● **Work required**
Repeat the lines below word for word, from the one containing "Click the 曹的屏幕共享 label" through the one containing "point(928,156)", with both ends included and nothing else.

● **Record list**
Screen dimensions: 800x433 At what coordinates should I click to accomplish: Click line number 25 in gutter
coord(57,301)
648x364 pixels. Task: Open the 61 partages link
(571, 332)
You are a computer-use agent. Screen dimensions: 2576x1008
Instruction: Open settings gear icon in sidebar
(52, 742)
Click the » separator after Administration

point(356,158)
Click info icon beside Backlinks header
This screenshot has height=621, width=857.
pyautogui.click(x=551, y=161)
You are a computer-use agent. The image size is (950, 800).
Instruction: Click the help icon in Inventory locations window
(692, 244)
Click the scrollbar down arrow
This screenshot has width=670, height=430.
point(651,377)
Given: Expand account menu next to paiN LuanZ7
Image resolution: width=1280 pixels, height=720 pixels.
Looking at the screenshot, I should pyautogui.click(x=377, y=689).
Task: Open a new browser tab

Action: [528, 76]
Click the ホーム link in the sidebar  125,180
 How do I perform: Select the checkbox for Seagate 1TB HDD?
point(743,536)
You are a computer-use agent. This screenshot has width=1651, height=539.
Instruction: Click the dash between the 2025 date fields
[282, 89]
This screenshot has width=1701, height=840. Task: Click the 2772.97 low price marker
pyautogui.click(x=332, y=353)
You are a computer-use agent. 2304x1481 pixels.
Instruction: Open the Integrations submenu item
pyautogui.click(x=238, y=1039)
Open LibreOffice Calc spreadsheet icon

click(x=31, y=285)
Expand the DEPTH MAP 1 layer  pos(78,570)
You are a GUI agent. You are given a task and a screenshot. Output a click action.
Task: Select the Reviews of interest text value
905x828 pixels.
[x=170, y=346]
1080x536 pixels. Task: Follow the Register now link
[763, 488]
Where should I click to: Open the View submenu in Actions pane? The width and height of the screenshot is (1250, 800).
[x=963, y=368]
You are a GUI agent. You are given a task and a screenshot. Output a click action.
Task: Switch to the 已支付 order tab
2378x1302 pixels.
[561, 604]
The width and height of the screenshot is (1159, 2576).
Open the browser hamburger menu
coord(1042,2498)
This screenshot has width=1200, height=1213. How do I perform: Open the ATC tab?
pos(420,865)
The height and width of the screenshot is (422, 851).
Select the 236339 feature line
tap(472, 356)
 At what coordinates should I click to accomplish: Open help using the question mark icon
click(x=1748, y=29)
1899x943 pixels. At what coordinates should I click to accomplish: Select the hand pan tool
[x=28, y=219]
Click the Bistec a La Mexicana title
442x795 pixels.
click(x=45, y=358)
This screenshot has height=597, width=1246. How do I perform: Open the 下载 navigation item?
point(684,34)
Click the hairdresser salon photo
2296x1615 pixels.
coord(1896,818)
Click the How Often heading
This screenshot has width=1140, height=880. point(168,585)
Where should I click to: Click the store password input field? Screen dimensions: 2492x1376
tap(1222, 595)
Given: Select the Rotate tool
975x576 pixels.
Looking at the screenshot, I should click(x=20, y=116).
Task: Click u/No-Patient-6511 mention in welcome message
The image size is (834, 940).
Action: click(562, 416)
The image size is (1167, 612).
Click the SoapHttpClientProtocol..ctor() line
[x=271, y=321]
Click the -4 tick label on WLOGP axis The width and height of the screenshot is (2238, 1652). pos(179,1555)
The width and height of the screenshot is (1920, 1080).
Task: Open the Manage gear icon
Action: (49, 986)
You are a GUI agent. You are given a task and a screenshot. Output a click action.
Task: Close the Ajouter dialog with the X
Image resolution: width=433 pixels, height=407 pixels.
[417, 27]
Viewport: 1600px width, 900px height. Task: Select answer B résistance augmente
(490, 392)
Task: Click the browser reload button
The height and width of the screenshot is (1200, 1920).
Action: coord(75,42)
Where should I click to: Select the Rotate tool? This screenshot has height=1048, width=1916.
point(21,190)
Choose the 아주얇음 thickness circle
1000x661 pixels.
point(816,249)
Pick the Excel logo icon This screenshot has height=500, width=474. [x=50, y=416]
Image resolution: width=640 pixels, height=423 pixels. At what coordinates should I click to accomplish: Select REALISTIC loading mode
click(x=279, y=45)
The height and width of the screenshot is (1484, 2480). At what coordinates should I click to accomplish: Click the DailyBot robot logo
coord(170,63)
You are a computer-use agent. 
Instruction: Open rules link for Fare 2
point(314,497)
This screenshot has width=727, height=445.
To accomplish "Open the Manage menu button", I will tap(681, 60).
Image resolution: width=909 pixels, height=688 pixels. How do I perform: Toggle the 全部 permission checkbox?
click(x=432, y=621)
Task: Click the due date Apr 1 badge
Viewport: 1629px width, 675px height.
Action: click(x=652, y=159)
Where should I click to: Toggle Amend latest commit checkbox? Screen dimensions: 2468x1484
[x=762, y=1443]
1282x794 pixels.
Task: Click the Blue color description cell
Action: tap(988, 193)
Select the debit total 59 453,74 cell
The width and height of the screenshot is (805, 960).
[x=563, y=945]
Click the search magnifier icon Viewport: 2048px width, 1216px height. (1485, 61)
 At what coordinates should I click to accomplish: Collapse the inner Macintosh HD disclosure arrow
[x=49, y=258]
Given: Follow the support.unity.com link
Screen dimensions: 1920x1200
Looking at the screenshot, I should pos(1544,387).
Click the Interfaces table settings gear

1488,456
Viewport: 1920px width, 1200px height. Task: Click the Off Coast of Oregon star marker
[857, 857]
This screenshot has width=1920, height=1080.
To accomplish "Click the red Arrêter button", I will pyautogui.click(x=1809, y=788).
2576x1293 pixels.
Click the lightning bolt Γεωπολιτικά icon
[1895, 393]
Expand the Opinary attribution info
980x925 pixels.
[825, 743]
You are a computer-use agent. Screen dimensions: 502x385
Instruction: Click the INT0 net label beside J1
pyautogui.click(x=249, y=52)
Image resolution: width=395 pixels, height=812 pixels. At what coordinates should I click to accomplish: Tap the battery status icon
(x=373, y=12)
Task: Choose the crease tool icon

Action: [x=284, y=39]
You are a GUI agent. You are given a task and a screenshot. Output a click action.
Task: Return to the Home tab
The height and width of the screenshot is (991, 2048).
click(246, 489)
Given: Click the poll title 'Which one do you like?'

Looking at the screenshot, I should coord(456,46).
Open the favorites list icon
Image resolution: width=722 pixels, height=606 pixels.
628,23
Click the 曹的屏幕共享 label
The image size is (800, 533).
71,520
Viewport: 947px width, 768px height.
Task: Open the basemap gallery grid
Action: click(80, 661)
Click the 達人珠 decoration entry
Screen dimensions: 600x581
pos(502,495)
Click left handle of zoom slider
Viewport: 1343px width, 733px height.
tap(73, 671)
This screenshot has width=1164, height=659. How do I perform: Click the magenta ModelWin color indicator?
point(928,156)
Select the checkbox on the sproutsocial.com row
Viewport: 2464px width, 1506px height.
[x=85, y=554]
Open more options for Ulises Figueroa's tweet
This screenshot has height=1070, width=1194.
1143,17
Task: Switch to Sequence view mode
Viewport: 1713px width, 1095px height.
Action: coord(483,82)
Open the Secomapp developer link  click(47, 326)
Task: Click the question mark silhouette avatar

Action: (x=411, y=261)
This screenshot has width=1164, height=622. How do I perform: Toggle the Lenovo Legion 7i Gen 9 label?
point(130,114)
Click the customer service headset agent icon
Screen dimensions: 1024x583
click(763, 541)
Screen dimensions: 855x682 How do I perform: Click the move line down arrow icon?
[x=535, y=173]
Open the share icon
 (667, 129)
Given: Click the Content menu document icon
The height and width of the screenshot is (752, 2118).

● **Task response**
Click the 曹的屏幕共享 label
The image size is (800, 533).
71,520
Viewport: 947px width, 768px height.
Task: Open the basemap gallery grid
Action: click(80, 661)
Click the 達人珠 decoration entry
Screen dimensions: 600x581
pos(502,495)
Click left handle of zoom slider
Viewport: 1343px width, 733px height.
tap(73, 671)
This screenshot has width=1164, height=659. How do I perform: Click the magenta ModelWin color indicator?
point(928,156)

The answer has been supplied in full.